Now that we've found some of the fundamentals out of the way for systems of differential equations it's time to start thinking about how to solve a system of differential equations. We will begin with the homogeneous system written in matrix form as,
x?' = A x? ......................(1)
Here, A is an n x n matrix and x is a vector whose elements are the unknown functions into the system.

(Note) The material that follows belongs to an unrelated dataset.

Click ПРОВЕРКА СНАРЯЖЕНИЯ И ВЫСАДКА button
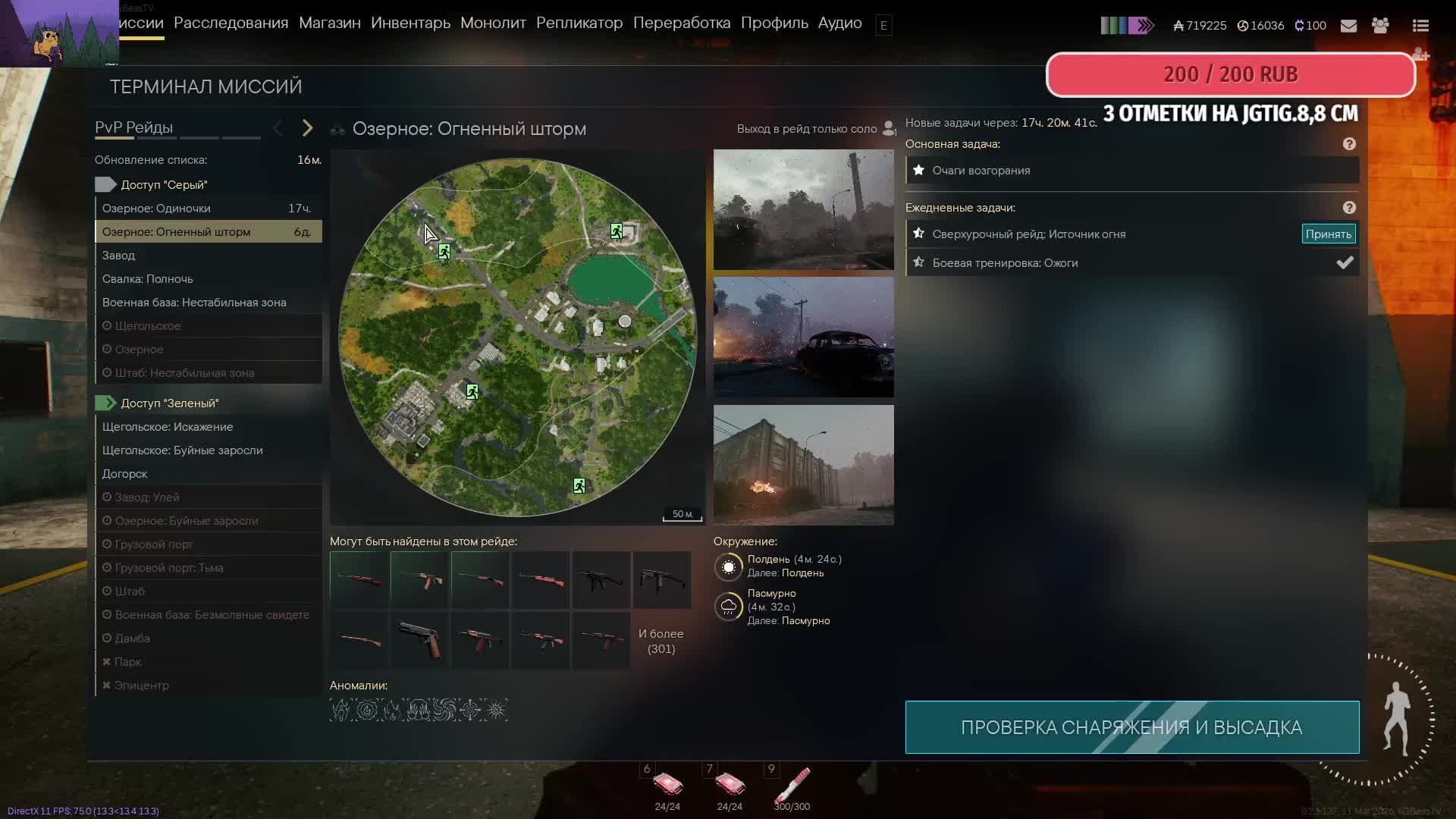Screen dimensions: 1456x819 1131,726
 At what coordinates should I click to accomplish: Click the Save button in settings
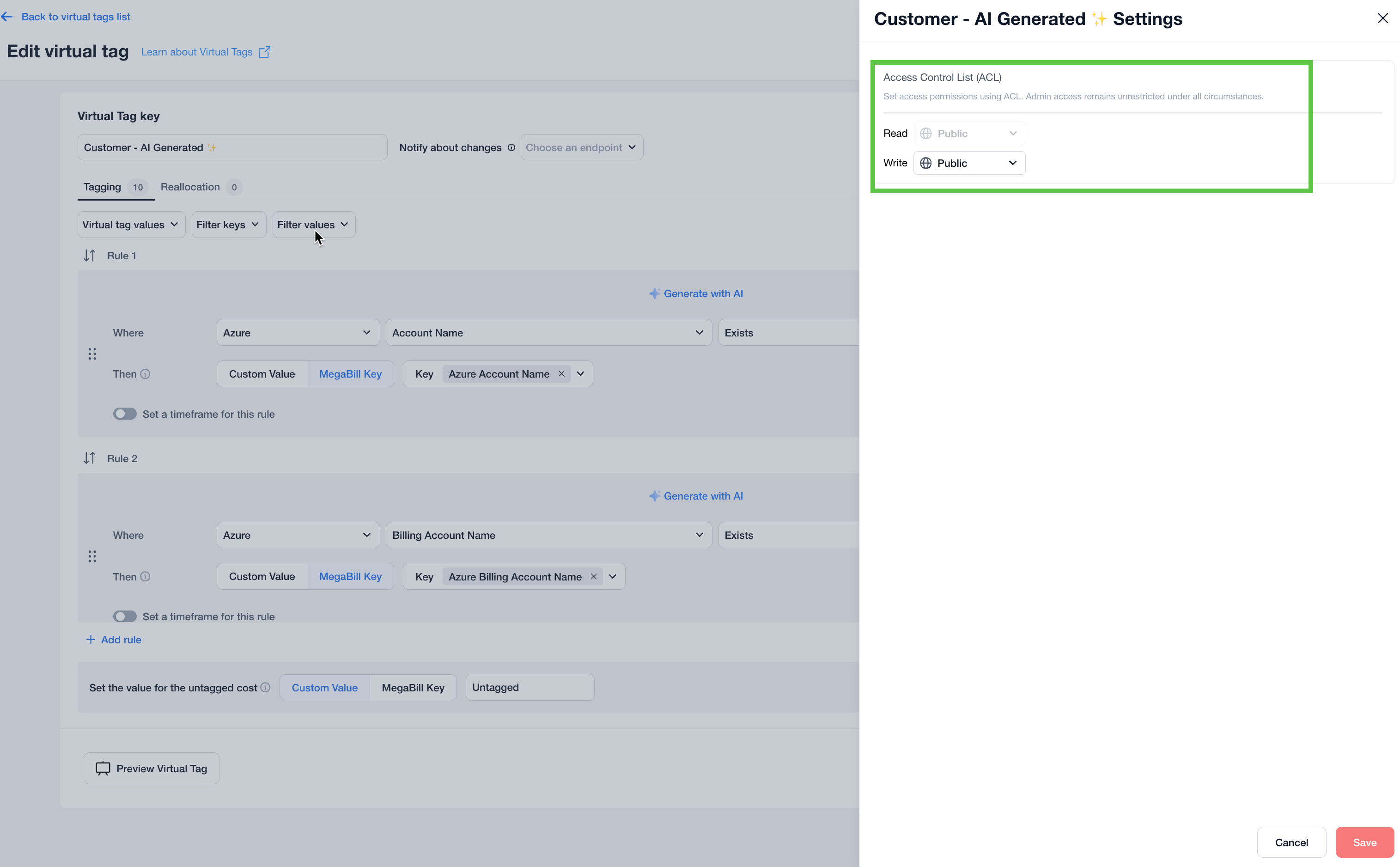click(1364, 843)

Here, if we begin with n = 1 then the system decreases to a fairly easy linear or separable first order differential equation,
x' = ax
And it has the following solution,
x′ = ax
x (t) = ceat
Therefore, let's use this as a guide and for a common n let's notice if,
x? (t) = ?h ert .................(2)
It will be a solution. Remember that the only real difference now is which we let the constant in front of the exponential be a vector. All we requirement to do then is plug it into the differential equation and notice what we find. First see that the derivative is,
x? (t) = r ?hert
Therefore upon plugging the guess in the differential equation we find,
r ?hert = A ?hert
(A - rI) ?hert =0?
Here, as we know that exponentials are not zero we can drop which portion and we after that see that so as for (2) to be a solution to (1) so we should have,
(A - rI) ?h = 0?
Or, so as for (2) to be a solution to (1), r and ?h should be an eigen-value and eigenvector for the matrix A.
Thus, so as to solve (1) we first get the eigen-values and eigenvectors of the matrix A and after that we can form solutions by using (2). There are going to be three cases which we'll require to look at.
The cases are as: real, distinct eigenvalues, complex eigenvalues and repeated eigenvalues.
None of that tells us how to wholly solve a system of differential equations. We'll require the subsequent couple of facts to do this.